With `--use-wandb`, training metrics (loss, learning rate, etc.) are logged to your
W&B project. Monitor the training loss curve — it should decrease steadily and
plateau before `--max-steps`.

### Output

Checkpoints are saved to `--output-dir`:

```text
/path/to/output/
├── checkpoint-5000/
├── checkpoint-10000/
├── checkpoint-15000/
├── checkpoint-20000/
├── config.json
└── processor_config.json
```

Use the final checkpoint (or the best-performing one based on your evaluation) for
deployment in Step 3.

## Step 3: Deploy for Inference

Deploy the finetuned model using the Isaac-GR00T PolicyServer and the SONIC
inference stack.

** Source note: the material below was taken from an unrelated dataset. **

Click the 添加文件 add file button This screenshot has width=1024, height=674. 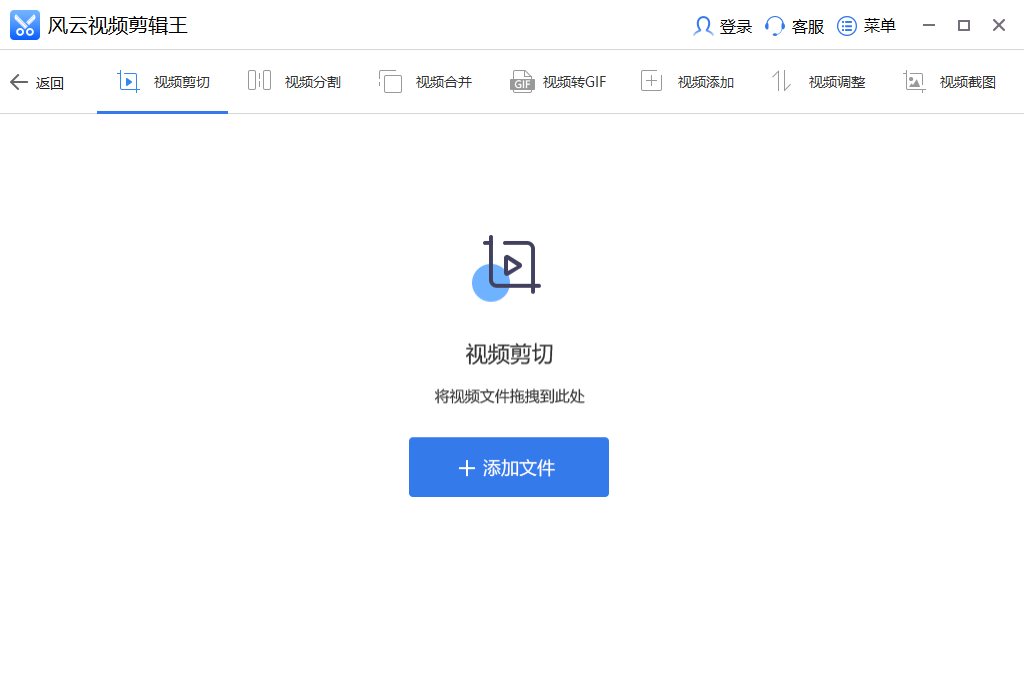(x=509, y=467)
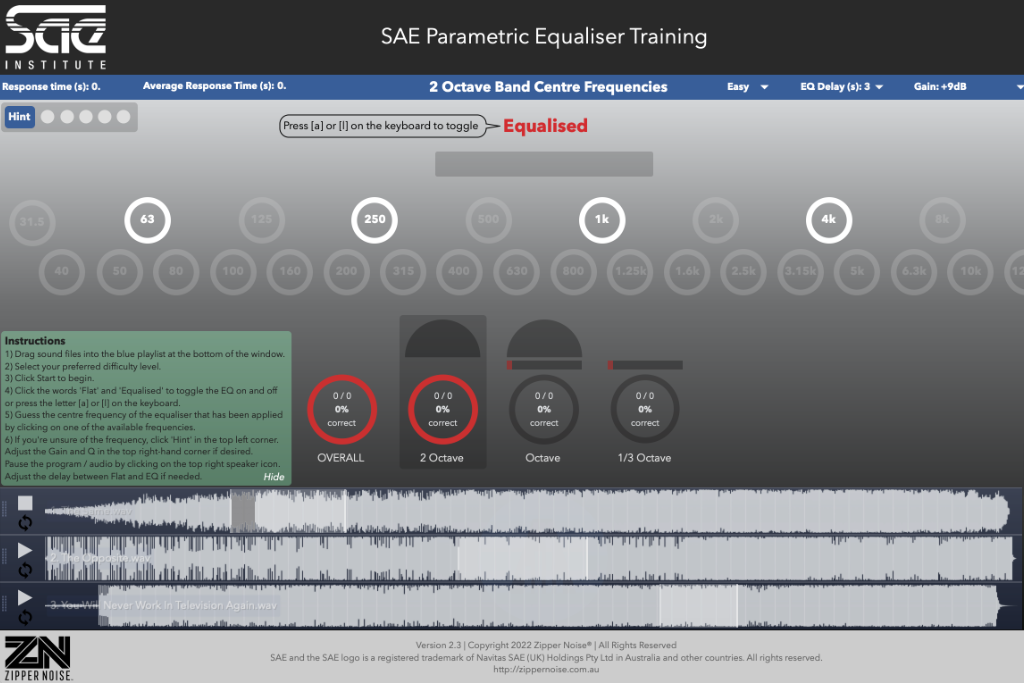1024x683 pixels.
Task: Toggle loop icon on The Opposite track
Action: (x=26, y=570)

See the [VLA Inference tutorial](vla_inference.md) for full
details on the inference pipeline, keyboard controls, and configuration.

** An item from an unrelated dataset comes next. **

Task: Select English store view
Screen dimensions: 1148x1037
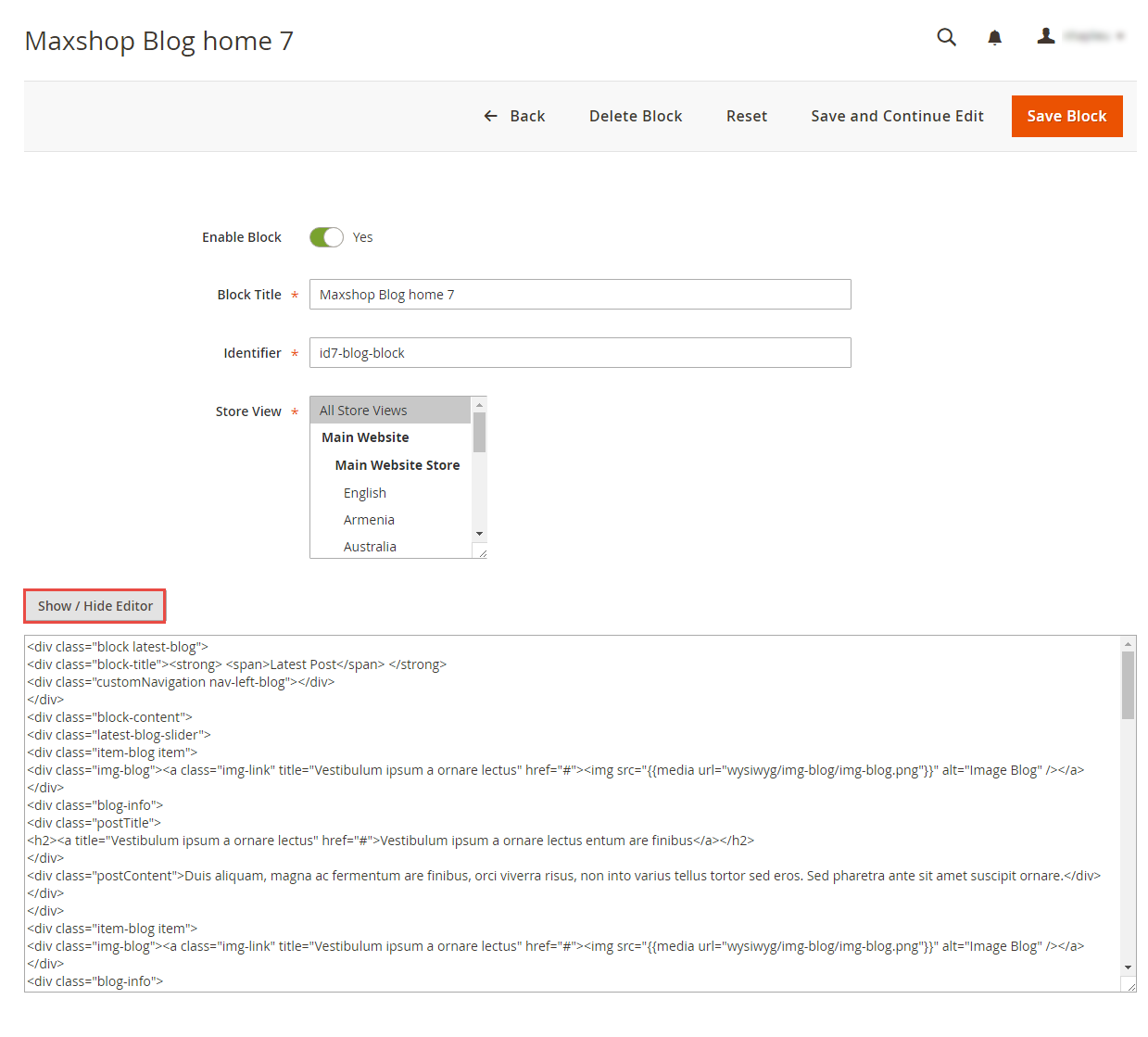Action: click(x=365, y=493)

### Start the PolicyServer

On the GPU machine, from the Isaac-GR00T repository:

```bash
uv run python gr00t/eval/run_gr00t_server.py \
    --model-path /path/to/output/checkpoint-20000 \
    --embodiment-tag UNITREE_G1_SONIC \
    --device cuda:0 \
    --port 5550
```

### Run Inference

On the inference machine (from the GR00T-WholeBodyControl repository):

```bash
python gear_sonic/scripts/launch_inference.py \
    --policy-host <gpu_machine_ip> \
    --policy-port 5550 \
    --camera-host 192.168.123.164 \
    --prompt "pick up the soda can and place it in the bin"
```

## Summary

| Step | Where | Key Command |
|------|-------|-------------|
| Collect | GR00T-WholeBodyControl | `launch_data_collection.py` |
| Fine-tune | Isaac-GR00T | `launch_finetune.py` |
| Deploy | Both repos | `run_gr00t_server.py` + `launch_inference.py` |

For iterating on a task, repeat Steps 1–3: collect more data, fine-tune again
(or continue from an existing checkpoint), and redeploy.